#### HOW TO COMPLETE THIS TASK
Transcribe only what runs from the line containing "Hide the main indicator overlay" through the end of the listing, line for line and exactly, and omit the pictures.

==*==

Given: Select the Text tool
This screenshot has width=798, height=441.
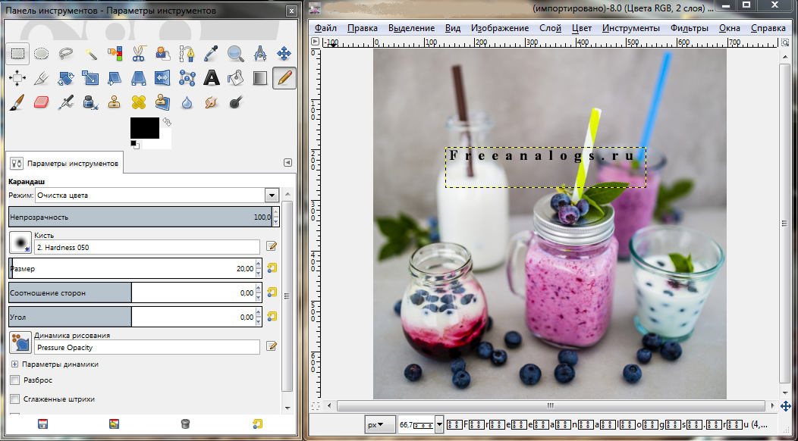Looking at the screenshot, I should coord(212,77).
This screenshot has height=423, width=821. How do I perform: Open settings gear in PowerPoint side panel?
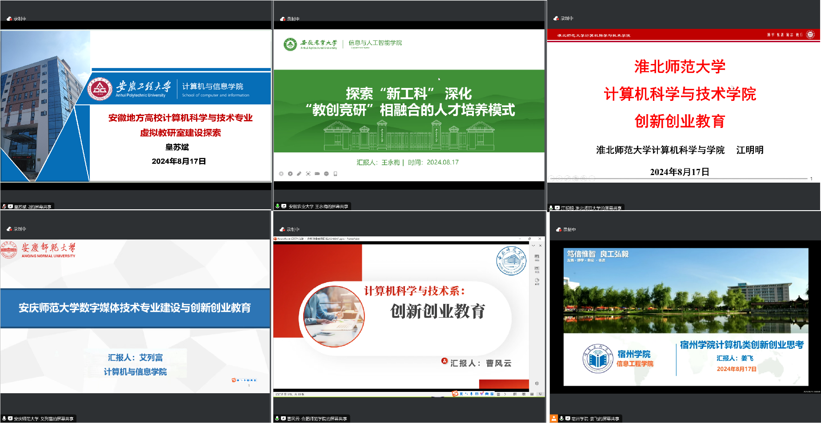click(537, 383)
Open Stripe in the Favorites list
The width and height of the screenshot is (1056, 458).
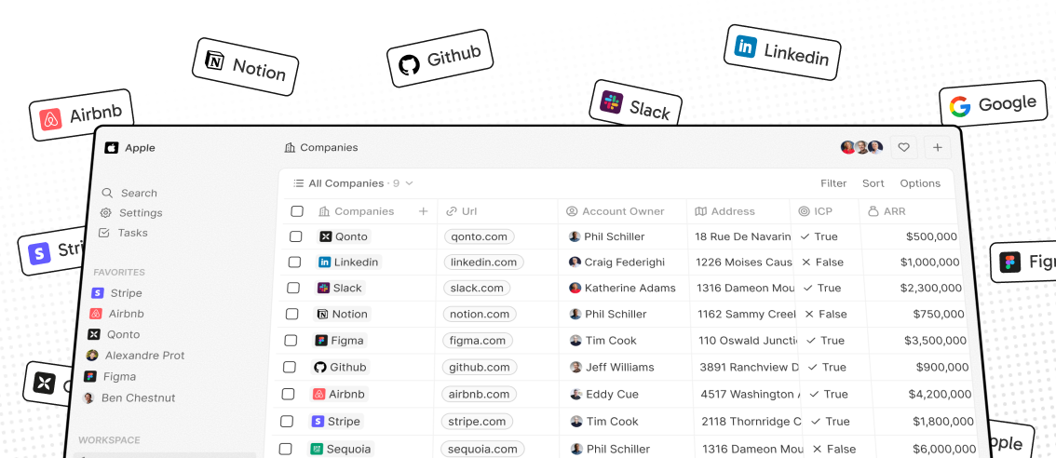126,293
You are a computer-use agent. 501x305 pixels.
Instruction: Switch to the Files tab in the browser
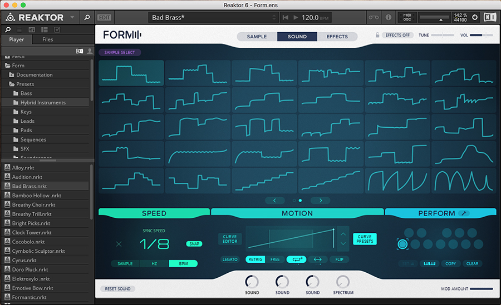tap(48, 39)
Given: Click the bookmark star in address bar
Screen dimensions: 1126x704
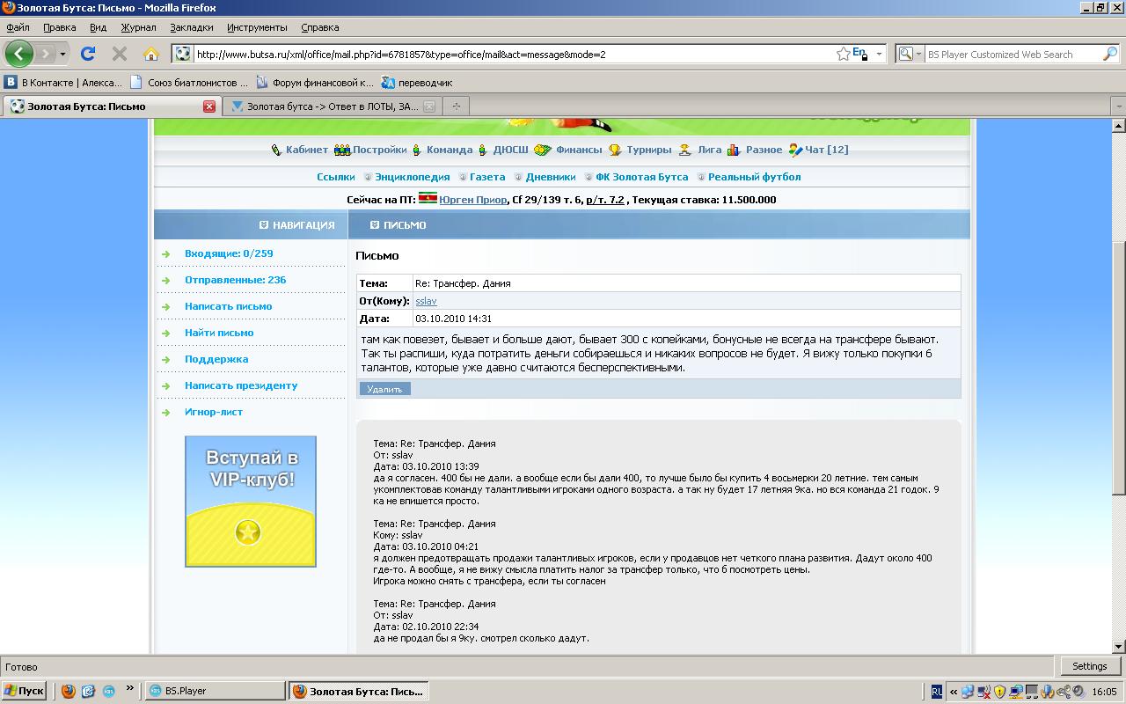Looking at the screenshot, I should [x=843, y=54].
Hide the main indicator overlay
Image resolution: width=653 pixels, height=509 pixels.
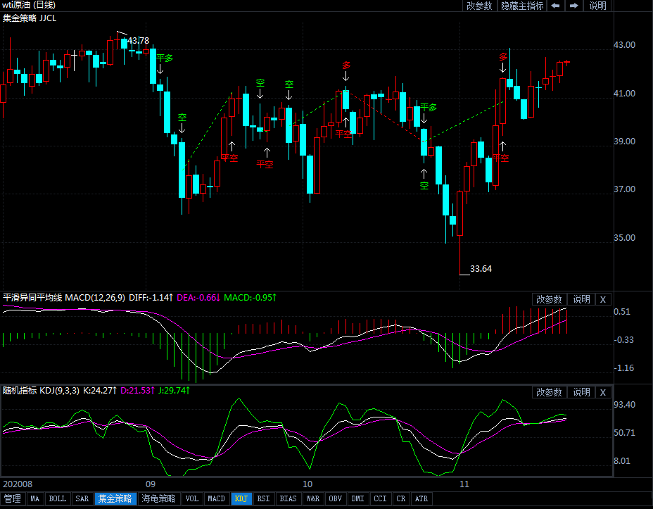(x=522, y=6)
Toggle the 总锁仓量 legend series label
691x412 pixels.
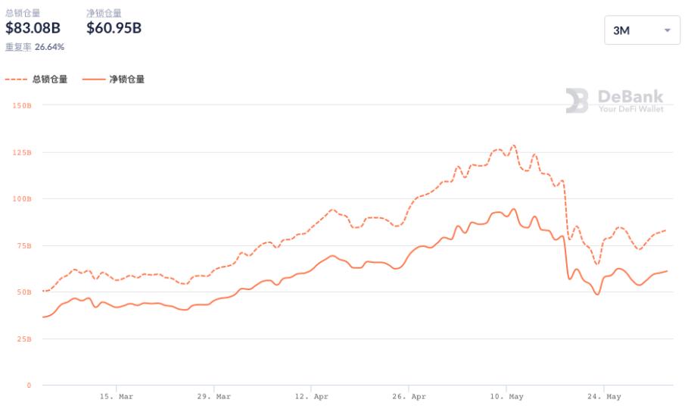(x=49, y=79)
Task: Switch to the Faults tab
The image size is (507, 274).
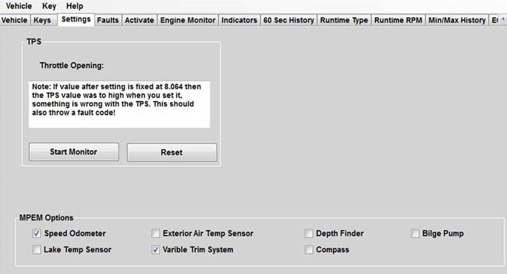Action: coord(108,20)
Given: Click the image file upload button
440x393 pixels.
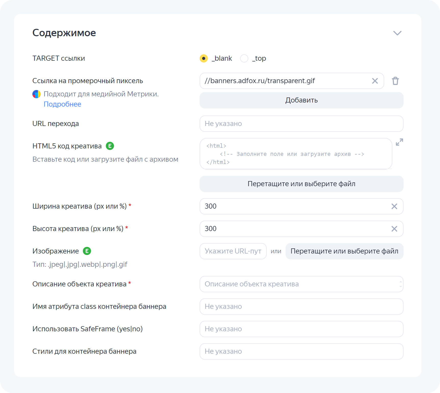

==*==

#### SOLUTION BELOW
Hide the main indicator overlay
Image resolution: width=653 pixels, height=509 pixels.
(x=522, y=6)
Toggle the 总锁仓量 legend series label
691x412 pixels.
(x=49, y=79)
Task: Switch to the Faults tab
The image size is (507, 274).
Action: coord(108,20)
Given: Click the image file upload button
440x393 pixels.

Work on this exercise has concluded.